New research from Google and DeepMind: How does inductive bias affect model scaling?
Scaling of Transformer models has aroused the research interest of many scholars in recent years. However, not much is known about the scaling properties of different inductive biases imposed by model architectures. It is often assumed that improvements at a specific scale (computation, size, etc.) can be transferred to different scales and computational regions.
However, it is crucial to understand the interaction between architecture and scaling laws, and it is of great research significance to design models that perform well at different scales. Several questions remain to be clarified: Do model architectures scale differently? If so, how does inductive bias affect scaling performance? How does it affect upstream (pre-training) and downstream (transfer) tasks?
In a recent paper, researchers at Google sought to understand the impact of inductive bias (architecture) on language model scaling . To do this, the researchers pretrained and fine-tuned ten different model architectures across multiple computational regions and scales (from 15 million to 40 billion parameters). Overall, they pretrained and fine-tuned more than 100 models of different architectures and sizes and presented insights and challenges in scaling these ten different architectures.
They also note that scaling these models is not as simple as it seems, that is, the complex details of scaling are intertwined with the architectural choices studied in detail in this article. For example, a feature of Universal Transformers (and ALBERT) is parameter sharing. This architectural choice significantly warps the scaling behavior compared to the standard Transformer not only in terms of performance, but also in terms of computational metrics such as FLOPs, speed, and number of parameters. In contrast, models like Switch Transformers are quite different, with an unusual relationship between FLOPs and parameter quantities.
Specifically, the main contributions of this article are as follows:
- The first derivation of different inductive biases and the scaling law of the model architecture. The researchers found that this scaling factor varied significantly across models and noted that this is an important consideration in model development. It turns out that of all ten architectures they considered, the vanilla Transformer had the best scaling performance, even if it wasn't the best in absolute terms per compute area. Researchers have observed that
- A model that works well in one computational scaling region is not necessarily the best model in another computational scaling region. Additionally, they found that some models, while performing well in low-computation regions, were difficult to scale. This means that it is difficult to get a complete picture of the model's scalability by comparing point by point in a certain computational area. Researchers found that
- when it comes to scaling different model architectures, upstream pre-training perplexity may be less relevant to downstream transfer. Therefore, the underlying architecture and inductive bias are also critical for downstream migration. The researchers highlighted the difficulty of scaling under certain architectures and showed that some models did not scale (or scaled with a negative trend). They also found a tendency for linear temporal attention models (such as Performer) to be difficult to scale.
- Methods and Experiments
In the third chapter of the paper, the researcher outlines the overall experimental setup and introduces the model evaluated in the experiment.
Table 1 below shows the main results of this article, including the number of trainable parameters, FLOPs (single forward pass) and speed (steps per second). In addition, it also includes Validate perplexity (upstream pre-training) and results on 17 downstream tasks.
Are all models scaled the same way?
Figure 2 below shows the scaling behavior of all models when increasing the number of FLOPs. It can be observed that the scaling behavior of all models is quite unique and different, i.e. most of them are different from the standard Transformer. Perhaps the biggest finding here is that most models (e.g., LConv, Evolution) appear to perform on par or better than the standard Transformer, but fail to scale with higher compute budgets.
Another interesting trend is that "linear" Transformers, such as Performer, do not scale. As shown in Figure 2i, compared from base to large scale, the pre-training perplexity only dropped by 2.7%. For the vanilla Transformer this figure is 8.4%.
Figure 3 below shows the scaling curves of all models on the downstream migration task.
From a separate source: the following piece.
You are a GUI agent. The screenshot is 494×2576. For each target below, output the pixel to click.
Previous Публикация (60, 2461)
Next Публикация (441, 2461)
It can be found that compared with Transformer, most models have different The scaling curve,changes significantly in downstream tasks. It is worth noting that most models have different upstream or downstream scaling curves.
The researchers found that some models, such as Funnel Transformer and LConv, seemed to perform quite well upstream, but were greatly affected downstream. As for Performer, the performance gap between upstream and downstream seems to be even wider. It is worth noting that the downstream tasks of SuperGLUE often require pseudo-cross-attention on the encoder, which models such as convolution cannot handle (Tay et al., 2021a).
Therefore, researchers have found that although some models have good upstream performance, they may still have difficulty learning downstream tasks.
#Is the best model different at each scale?
Figure 1 below shows the Pareto frontier when calculated in terms of upstream or downstream performance. The colors of the plot represent different models, and it can be observed that the best model may be different for each scale and calculation area. Additionally, this can also be seen in Figure 3 above. For example, the Evolved Transformer seems to perform just as well as the standard Transformer in the tiny to small region (downstream), but this changes quickly when scaling up the model. The researchers also observed this in MoS-Transformer, which performed significantly better than the ordinary Transformer in some areas, but not in other areas.
Scaling law of each model
Table 2 below shows the fitting of each model in various situations The slope of the linear straight line α. The researchers obtained α by plotting F (FLOPs), U (upstream perplexity), D (downstream accuracy), and P (number of parameters). Generally speaking, α describes the scalability of the model, e.g. α_F,U plots FLOPs against upstream performance. The only exception is α_U,D, which is a measure of upstream and downstream performance, with high α_U,D values meaning better model scaling to downstream tasks. Overall, the alpha value is a measure of how well a model performs relative to scaling.
Do Scaling Protocols affect model architecture in the same way?
Figure 4 below shows the impact of scaling depth in four model architectures (MoS-Transformer, Transformer, Evolved Transformer, LConv).
Figure 5 below shows the impact of scaling width across the same four architectures. First, on the upstream (negative log-perplexity) curve it can be noticed that although there are clear differences in absolute performance between different architectures, the scaling trends remain very similar. Downstream, with the exception of LConv, deep scaling (Figure 4 above) appears to work the same on most architectures. Also, it seems that the Evolved Transformer is slightly better at applying width scaling relative to width scaling. It is worth noting that depth scaling has a much greater impact on downstream scaling compared to width scaling.
For more research details, please refer to the original paper.
The above is the detailed content of New research from Google and DeepMind: How does inductive bias affect model scaling?. For more information, please follow other related articles on the PHP Chinese website!

Hot AI Tools

Undresser.AI Undress
AI-powered app for creating realistic nude photos

AI Clothes Remover
Online AI tool for removing clothes from photos.

Undress AI Tool
Undress images for free

Clothoff.io
AI clothes remover

AI Hentai Generator
Generate AI Hentai for free.

Hot Article

Hot Tools

Notepad++7.3.1
Easy-to-use and free code editor

SublimeText3 Chinese version
Chinese version, very easy to use

Zend Studio 13.0.1
Powerful PHP integrated development environment

Dreamweaver CS6
Visual web development tools

SublimeText3 Mac version
God-level code editing software (SublimeText3)

Hot Topics



DeepSeek is a powerful information retrieval tool. Its advantage is that it can deeply mine information, but its disadvantages are that it is slow, the result presentation method is simple, and the database coverage is limited. It needs to be weighed according to specific needs.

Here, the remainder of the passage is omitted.